Cross-Domain LiDAR Scene Flow
What It Is
- Cross-domain LiDAR scene flow estimates per-point 3D motion while trying to transfer across sensors, datasets, ranges, and temporal gaps.
- The problem matters because many scene-flow methods perform well only on the dataset and LiDAR configuration they were trained on.
- UniFlow studies zero-shot transfer by training one feedforward model across multiple large-scale autonomous-driving scene-flow datasets.
- SSF targets sparse long-range scene flow where dense feature grids scale poorly.

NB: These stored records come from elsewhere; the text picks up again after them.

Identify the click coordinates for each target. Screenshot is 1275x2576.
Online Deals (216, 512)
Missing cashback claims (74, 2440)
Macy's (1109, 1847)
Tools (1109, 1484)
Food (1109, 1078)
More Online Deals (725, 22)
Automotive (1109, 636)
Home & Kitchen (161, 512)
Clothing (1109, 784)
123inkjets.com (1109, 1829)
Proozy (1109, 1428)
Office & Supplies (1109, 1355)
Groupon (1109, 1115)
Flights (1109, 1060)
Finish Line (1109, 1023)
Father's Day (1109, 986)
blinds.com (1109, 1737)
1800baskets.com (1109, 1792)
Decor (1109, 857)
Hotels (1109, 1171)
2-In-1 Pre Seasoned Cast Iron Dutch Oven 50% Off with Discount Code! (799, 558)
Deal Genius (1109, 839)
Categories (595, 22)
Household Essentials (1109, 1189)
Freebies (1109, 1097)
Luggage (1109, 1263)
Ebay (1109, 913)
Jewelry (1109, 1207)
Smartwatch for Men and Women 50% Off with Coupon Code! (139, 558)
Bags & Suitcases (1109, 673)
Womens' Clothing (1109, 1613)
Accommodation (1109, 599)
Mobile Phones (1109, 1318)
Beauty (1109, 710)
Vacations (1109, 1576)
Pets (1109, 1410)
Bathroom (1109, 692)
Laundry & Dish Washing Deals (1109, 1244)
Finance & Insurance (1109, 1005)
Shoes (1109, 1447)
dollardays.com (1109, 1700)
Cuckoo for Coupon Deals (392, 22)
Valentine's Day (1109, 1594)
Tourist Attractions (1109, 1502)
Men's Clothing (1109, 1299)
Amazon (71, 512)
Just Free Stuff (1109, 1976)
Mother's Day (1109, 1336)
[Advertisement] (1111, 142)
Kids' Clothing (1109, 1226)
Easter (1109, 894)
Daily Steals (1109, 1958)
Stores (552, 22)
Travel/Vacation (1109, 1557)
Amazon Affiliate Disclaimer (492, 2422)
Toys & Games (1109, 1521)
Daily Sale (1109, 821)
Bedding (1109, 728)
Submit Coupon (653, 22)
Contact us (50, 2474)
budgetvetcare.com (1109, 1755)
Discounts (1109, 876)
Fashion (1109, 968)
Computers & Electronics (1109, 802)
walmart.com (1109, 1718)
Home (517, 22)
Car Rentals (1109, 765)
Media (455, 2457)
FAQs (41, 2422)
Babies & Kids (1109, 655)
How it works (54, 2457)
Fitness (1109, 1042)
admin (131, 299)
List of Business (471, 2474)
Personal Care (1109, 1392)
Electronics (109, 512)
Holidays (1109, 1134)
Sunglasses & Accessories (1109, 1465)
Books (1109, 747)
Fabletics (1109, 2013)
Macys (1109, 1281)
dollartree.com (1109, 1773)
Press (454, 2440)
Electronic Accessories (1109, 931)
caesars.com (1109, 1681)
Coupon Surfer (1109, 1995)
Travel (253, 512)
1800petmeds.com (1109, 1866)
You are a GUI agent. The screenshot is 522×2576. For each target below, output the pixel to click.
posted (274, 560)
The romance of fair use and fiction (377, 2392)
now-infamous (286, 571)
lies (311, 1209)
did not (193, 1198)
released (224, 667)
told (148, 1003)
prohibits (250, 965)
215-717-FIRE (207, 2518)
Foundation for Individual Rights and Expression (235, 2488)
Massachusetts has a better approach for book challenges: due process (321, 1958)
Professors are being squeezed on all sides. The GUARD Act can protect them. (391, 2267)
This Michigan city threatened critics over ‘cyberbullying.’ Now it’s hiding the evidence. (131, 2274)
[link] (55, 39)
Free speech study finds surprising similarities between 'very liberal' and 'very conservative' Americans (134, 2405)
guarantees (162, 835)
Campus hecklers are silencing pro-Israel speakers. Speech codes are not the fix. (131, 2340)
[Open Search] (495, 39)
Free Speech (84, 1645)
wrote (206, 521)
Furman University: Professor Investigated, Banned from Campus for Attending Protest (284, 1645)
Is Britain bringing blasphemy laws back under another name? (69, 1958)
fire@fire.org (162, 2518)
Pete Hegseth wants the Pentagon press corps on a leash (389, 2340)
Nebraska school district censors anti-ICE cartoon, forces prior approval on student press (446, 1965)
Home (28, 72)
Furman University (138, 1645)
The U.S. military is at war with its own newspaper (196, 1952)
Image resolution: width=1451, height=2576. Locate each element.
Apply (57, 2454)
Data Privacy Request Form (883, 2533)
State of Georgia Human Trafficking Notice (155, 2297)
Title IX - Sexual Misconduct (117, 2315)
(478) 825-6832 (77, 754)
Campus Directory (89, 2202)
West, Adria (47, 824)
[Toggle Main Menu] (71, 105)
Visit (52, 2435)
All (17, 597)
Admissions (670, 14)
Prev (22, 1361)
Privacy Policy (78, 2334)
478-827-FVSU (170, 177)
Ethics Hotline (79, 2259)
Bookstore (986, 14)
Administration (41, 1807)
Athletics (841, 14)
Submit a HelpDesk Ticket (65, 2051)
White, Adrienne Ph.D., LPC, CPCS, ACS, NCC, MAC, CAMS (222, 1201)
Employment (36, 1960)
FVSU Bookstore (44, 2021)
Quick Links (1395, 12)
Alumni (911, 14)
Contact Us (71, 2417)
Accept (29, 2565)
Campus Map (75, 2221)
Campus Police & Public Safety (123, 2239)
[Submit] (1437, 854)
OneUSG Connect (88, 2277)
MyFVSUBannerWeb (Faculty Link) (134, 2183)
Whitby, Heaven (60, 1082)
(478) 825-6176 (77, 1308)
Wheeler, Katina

- VoteFlow adds local rigidity as an architectural bias for self-supervised scene-flow models.
- ICP-Flow is a learning-free rigid-motion baseline that can also generate pseudo labels for faster students.
- This page complements Neural Scene Flow Priors, which is an optimization-time prior rather than a cross-domain feedforward benchmark.
Core Idea
- Treat motion estimation as a low-level geometric task that may transfer better than semantics or object detection.
- Train on diverse LiDAR datasets when possible instead of assuming one sensor distribution is enough.
- Use sparse 3D backbones for long range so compute does not grow quadratically with spatial extent.
- Add rigid-motion priors because many autonomous-driving objects move as local rigid bodies over short intervals.
- Use learning-free or self-supervised methods to create pseudo labels when target-domain flow labels are missing.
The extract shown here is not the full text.